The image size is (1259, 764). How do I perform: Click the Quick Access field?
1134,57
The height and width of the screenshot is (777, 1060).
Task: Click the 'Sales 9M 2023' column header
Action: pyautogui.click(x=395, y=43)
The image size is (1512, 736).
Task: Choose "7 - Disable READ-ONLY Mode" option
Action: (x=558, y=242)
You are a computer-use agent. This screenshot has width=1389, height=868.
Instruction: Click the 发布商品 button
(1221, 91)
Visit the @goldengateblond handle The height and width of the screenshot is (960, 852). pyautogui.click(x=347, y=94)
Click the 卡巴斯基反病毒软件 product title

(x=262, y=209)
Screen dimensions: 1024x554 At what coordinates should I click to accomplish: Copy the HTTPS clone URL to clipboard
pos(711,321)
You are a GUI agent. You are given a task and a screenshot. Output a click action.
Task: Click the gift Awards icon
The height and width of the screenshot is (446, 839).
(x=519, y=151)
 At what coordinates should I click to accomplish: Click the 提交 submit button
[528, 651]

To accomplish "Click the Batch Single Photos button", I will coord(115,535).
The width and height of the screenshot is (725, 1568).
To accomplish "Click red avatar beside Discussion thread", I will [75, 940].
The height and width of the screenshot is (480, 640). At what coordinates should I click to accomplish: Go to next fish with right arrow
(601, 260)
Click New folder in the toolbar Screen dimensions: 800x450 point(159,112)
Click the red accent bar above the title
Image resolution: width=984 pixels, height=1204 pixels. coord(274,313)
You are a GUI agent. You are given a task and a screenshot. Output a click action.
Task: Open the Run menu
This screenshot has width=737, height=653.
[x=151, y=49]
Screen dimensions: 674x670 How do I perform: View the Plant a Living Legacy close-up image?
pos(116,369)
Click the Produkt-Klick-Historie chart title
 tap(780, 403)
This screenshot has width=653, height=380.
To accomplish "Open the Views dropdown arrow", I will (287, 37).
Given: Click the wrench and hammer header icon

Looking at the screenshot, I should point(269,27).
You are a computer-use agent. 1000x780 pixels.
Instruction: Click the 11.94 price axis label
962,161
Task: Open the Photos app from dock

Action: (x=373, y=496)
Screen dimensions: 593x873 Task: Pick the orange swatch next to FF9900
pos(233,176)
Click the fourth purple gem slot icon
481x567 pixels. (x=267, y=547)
────────────────────
Here the answer is the exact run of lines above, from the line with "This screenshot has width=653, height=380." down to the last, and nothing else.

This screenshot has width=653, height=380.
To accomplish "Open the Views dropdown arrow", I will (287, 37).
Given: Click the wrench and hammer header icon

Looking at the screenshot, I should point(269,27).
You are a computer-use agent. 1000x780 pixels.
Instruction: Click the 11.94 price axis label
962,161
Task: Open the Photos app from dock

Action: (x=373, y=496)
Screen dimensions: 593x873 Task: Pick the orange swatch next to FF9900
pos(233,176)
Click the fourth purple gem slot icon
481x567 pixels. (x=267, y=547)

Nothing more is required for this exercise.